Brano del documento:
La ricostruzione dei fatti che si evince da una serie di interrogatori e perizie mette in evidenza una certa parzialità degli inquirenti che considerarono più credibili le testimonianze di due soggetti di passaggio con un camion rispetto ai coloni presenti nell’aia e nei campi circostanti la casa del Sitrialli. Nel 1945 il procuratore militare di Firenze chiese la riapertura del processo per la condanna dei fascisti che parteciparono alla spedizione punitiva in Mugello, ma i giudici non vollero riesaminare gli atti dei magistrati del 1923 considerando “corretto “ l’operato dei giudici e lo stesso fece la Cassazione nel 1946 ( tra l’altro in questa sentenza il Sitrialli viene erroneamente chiamato sempre Mitrielli a dimostrazione di una certa superficialità nell’analisi degli atti). D’altra parte è stata sottolineata ormai da varie ricerche storiche una certa continuità amministrativa con il periodo fascista che ha lasciati impuniti fatti e persone.

In occasione della prima indagine del 1921-22 i figli del Sitrialli avevano definito i due testimoni “insospettabili” dei Carabinieri e della difesa come simpatizzanti fascisti (usano il termine “alquanto” fascisti)ma questa accusa non fu presa in considerazione dal magistrato mentre risulta confermata da una nota dei Carabinieri di Firenzuola del 8.6.45 su richiesta del procuratore fiorentino:” Berti Luigi e Barzagli Sisto risultano fascisti e sembra che all’epoca fecero parte di squadre punitive fasciste. Barzagli aderì anche alla RSI”(ACSFI)

Come scrisse nel 1946 il procuratore per il ricorso in Cassazione “ Gli imputati erano i massimi esponenti della violenza fascista fiorentina, ed è ingenuo credere e scrivere che essi armati di tutto punto e in divisa, si recassero in Mugello per sedare bonariamente l’agitazione agraria.” La questura fu compiacente – scrive il Pm- anche nella perizia balistica effettuata dopo i fatti. “Gli aggrediti furono i Sitrialli che si erano chiusi nell’aia (..)la sentenza dipinge l’aia come un fortilizio ed erano 4 persone contro 12 armati. Non c’era nessuna legittima difesa da parte di questi ultimi”.

Il tuo obiettivo: Prosegui per favore il brano sul caso Sitrialli, riprendendo subito dopo la sua ultima frase. Il materiale riportato qui sotto proviene da un'altra fonte.

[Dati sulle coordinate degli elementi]

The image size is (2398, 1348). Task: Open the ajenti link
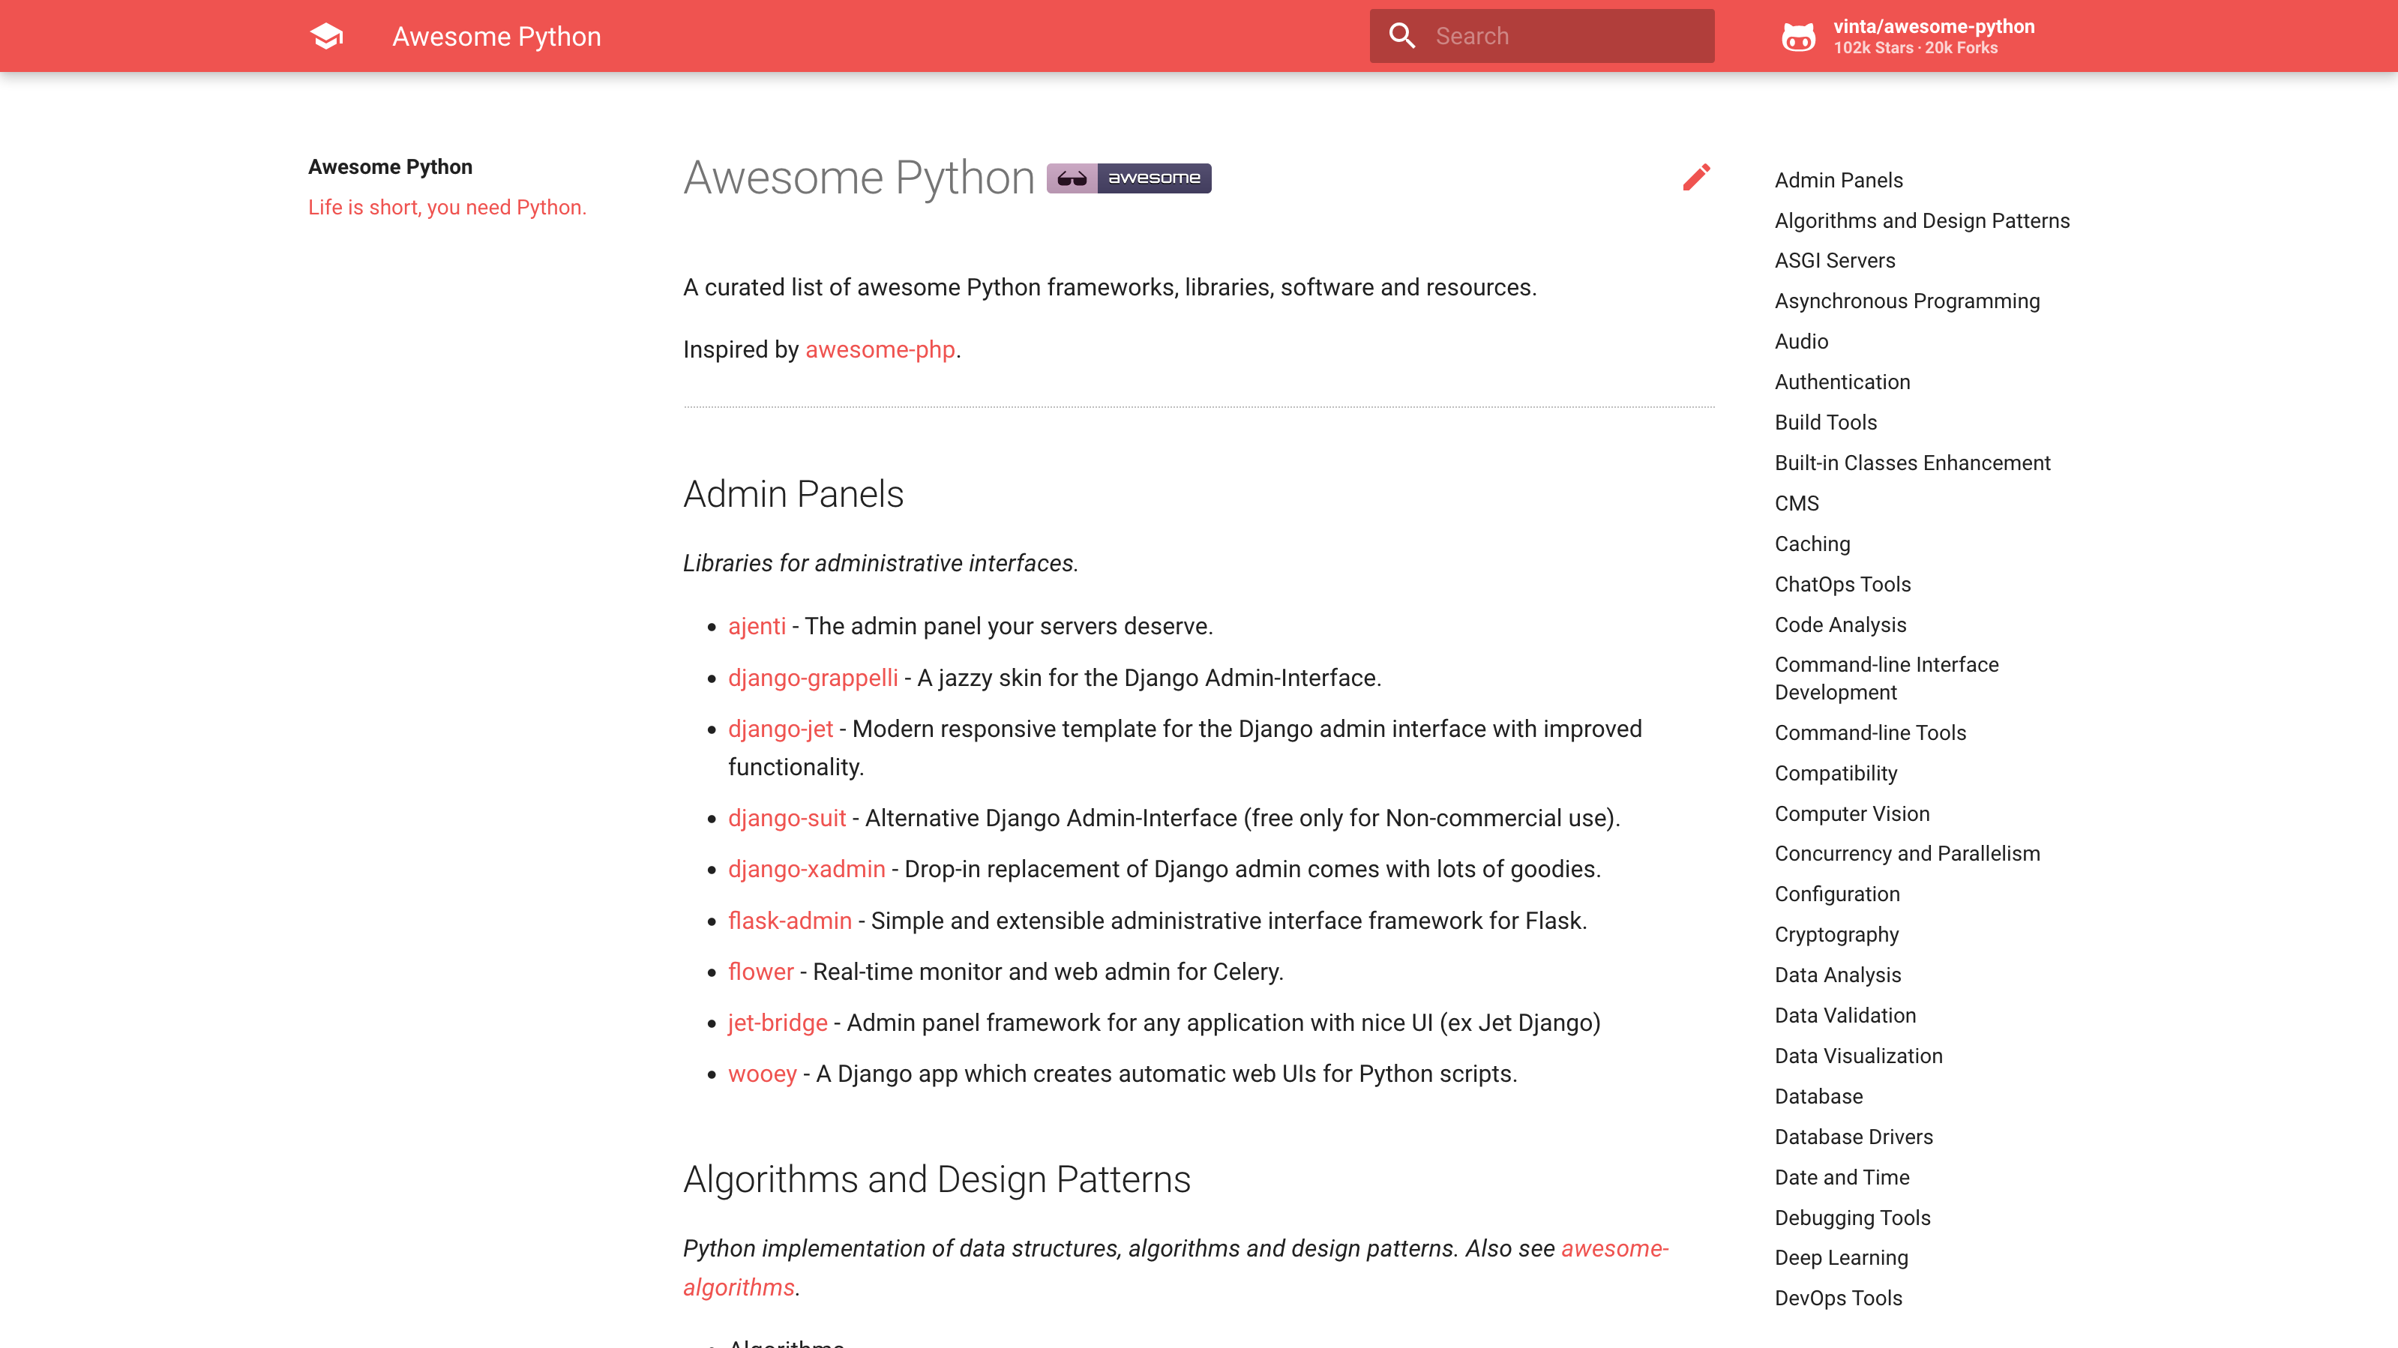pos(756,627)
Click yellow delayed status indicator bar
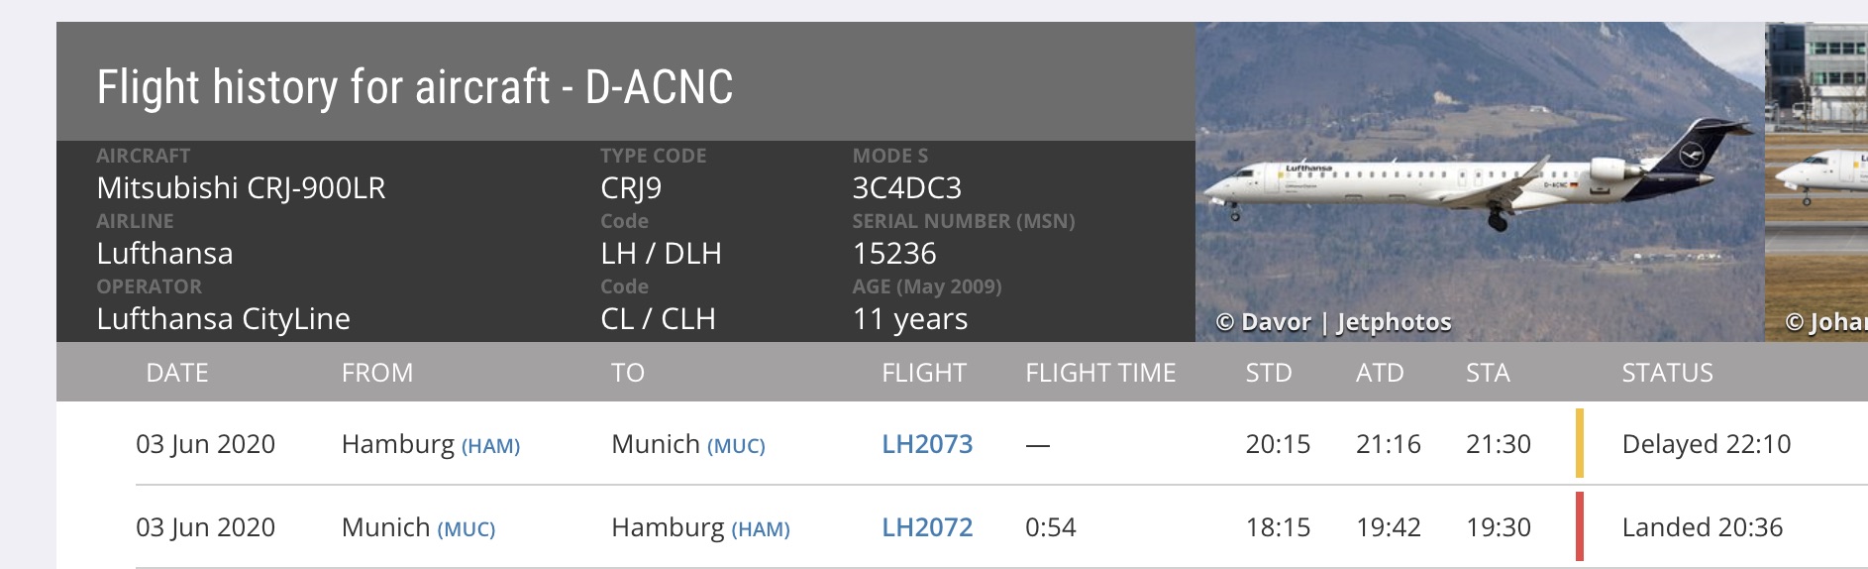The height and width of the screenshot is (569, 1868). pos(1580,443)
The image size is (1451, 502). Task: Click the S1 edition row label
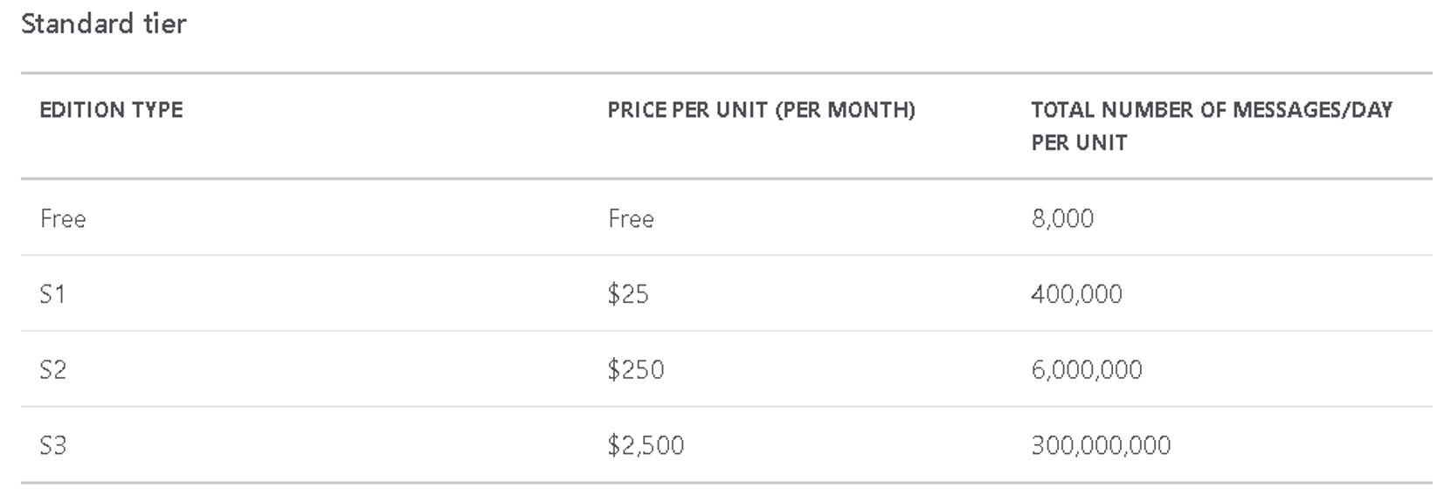point(52,294)
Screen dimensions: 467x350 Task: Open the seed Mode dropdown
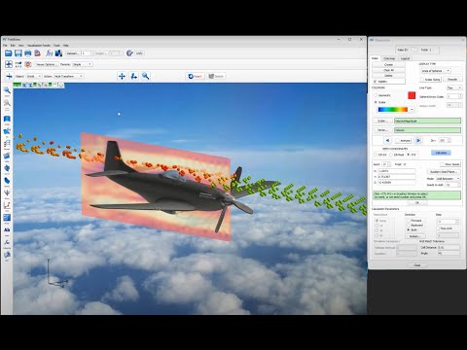[448, 179]
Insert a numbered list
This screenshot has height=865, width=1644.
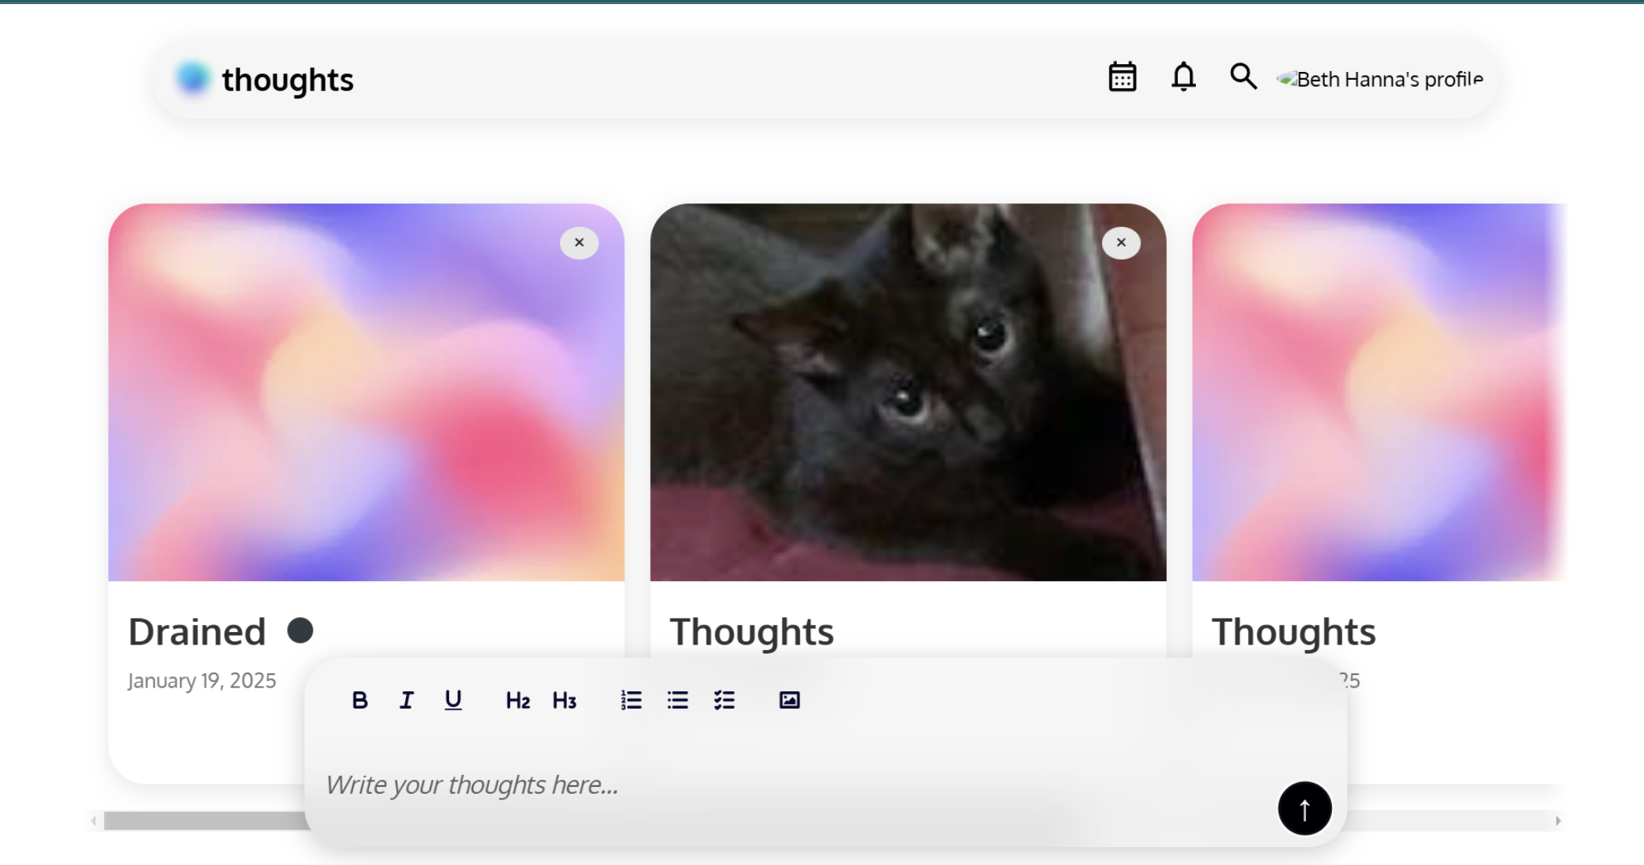631,700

Il risultato:
Il verbale redatto dai Carabinieri dice che il gruppo di fascisti con le rivoltelle in pugno si era recato in varie coloniche e che, durante l’assalto alla colonica Sitrialli, avevano anche sparato contro gli operai che stavano lavorando nei campi dalla parte opposta della casa, ma nella parte conclusiva scrivono che le dichiarazioni di Sitrialli e dei coloni non potevano essere del tutto vere e che i fascisti “non potevano avere sparato senza essere stati provocati” e che Alfredo Sitrialli fosse con l’arma in mano “ provocando il conflitto”.
In realtà se si leggono le stesse dichiarazioni rilasciate da Chiostri, Zamboni e Frullini nei giorni successivi al fatto si notano delle contraddizioni anche rispetto a quanto scrivono i Carabinieri. Questi ultimi scrivono che vi era un solo fucile in casa Sitrialli da cui erano stati sparati due colpi mentre i bossoli di rivoltella trovati in terra erano 11 più una pallottola rimasta inesplosa.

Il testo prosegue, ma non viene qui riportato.